Accelerating crop improvement in sorghum, a staple food for people in semiarid regions across the developing world, is key to ensuring global food security in the context of climate change. To facilitate gene discovery and molecular breeding in sorghum, we have characterized ~265,000 single nucleotide polymorphisms (SNPs) in 971 worldwide accessions that have adapted to diverse agroclimatic conditions. Using this genome-wide SNP map, we have characterized population structure with respect to geographic origin and morphological type and identified patterns of ancient crop diffusion to diverse agroclimatic regions across Africa and Asia. To better understand the genomic patterns of diversification in sorghum, we quantified variation in nucleotide diversity, linkage disequilibrium, and recombination rates across the genome. Analyzing nucleotide diversity in landraces, we find evidence of selective sweeps around starch metabolism genes, whereas in landrace-derived introgression lines, we find introgressions around known height and maturity loci. To identify additional loci underlying variation in major agroclimatic traits, we performed genome-wide association studies (GWAS) on plant height components and inflorescence architecture. GWAS maps several classical loci for plant height, candidate genes for inflorescence architecture. Finally, we trace the independent spread of multiple haplotypes carrying alleles for short stature or long inflorescence branches. This genome-wide map of SNP variation in sorghum provides a basis for crop improvement through marker-assisted breeding and genomic selection.

Fig. 1.

Germplasm origin and genetic relationships among worldwide sorghum accessions. (A) Geographic origin for 469 of 971 worldwide accessions, for which source location is known, color-coded by morphological type. (B) Genetic relatedness among the same 469 accessions assessed by neighboring joining method, with the predominant region of origin for each cluster noted, or in one case, the cluster containing guinea margaritiferum types.
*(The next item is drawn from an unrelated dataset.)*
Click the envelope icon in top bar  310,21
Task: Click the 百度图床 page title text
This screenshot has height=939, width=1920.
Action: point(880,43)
Worldwide sorghum populations show structuring by morphological type within regions.

Fig. 2.

Genome-wide patterns of SNP variation. (A) Genome-wide variation of expected heterozygosity for sorghum landraces, smoothed with a 2000 SNP moving average. The location of the centromeres are noted by the gray bars. Dotted vertical lines indicate the Shattering1 (Sh1) domestication locus and two orthologs of starch-related domestication loci from maize (opaque2 and brittle endosperm2) that colocalize with regions of reduced diversity. (B) The relative heterozygosity in sorghum conversion lines compared with landraces. The reduction in heterozygosity in conversion lines is due to introgressions of short stature and early maturity alleles, with known dwarfing (dw) and maturity (ma) loci noted. (C) Genome-wide variation in historical recombination rates averaged across 10 subpopulations. Wider regions of reduced heterozygosity occur in regions near centromeres with low recombination rates.

Fig. 3.

GWAS of preflag leaf height using landraces and introgression lines. (A) Manhattan plot for compressed mixed linear model with known dwarfing loci indicated. (B–D) GWAS peaks for height colocalize with reductions in heterozygosity in the sorghum association panel due to introgression of short stature and early maturity alleles. (E–G) Geographic distribution of alleles at dw2, dw3, and dw1/SbHT9.1, respectively, color-coded by allele (A, green; C, blue; T, red; G, orange).

Fig. 4.

GWAS on inflorescence branch-length and geographic distribution QTL alleles. (A) Compressed mixed linear model using first three principal components of population structure as covariates. Candidate genes at peaks are indicated (Table S2), with association peaks in the given gene denoted by black triangles and outside the given gene by gray triangles. (B–D) Worldwide distribution of alleles at three branch-length QTL illustrate the spread of haplotypes associated with variation in branch length, color-coded by allele (A, green; C, blue; T, red; G, orange).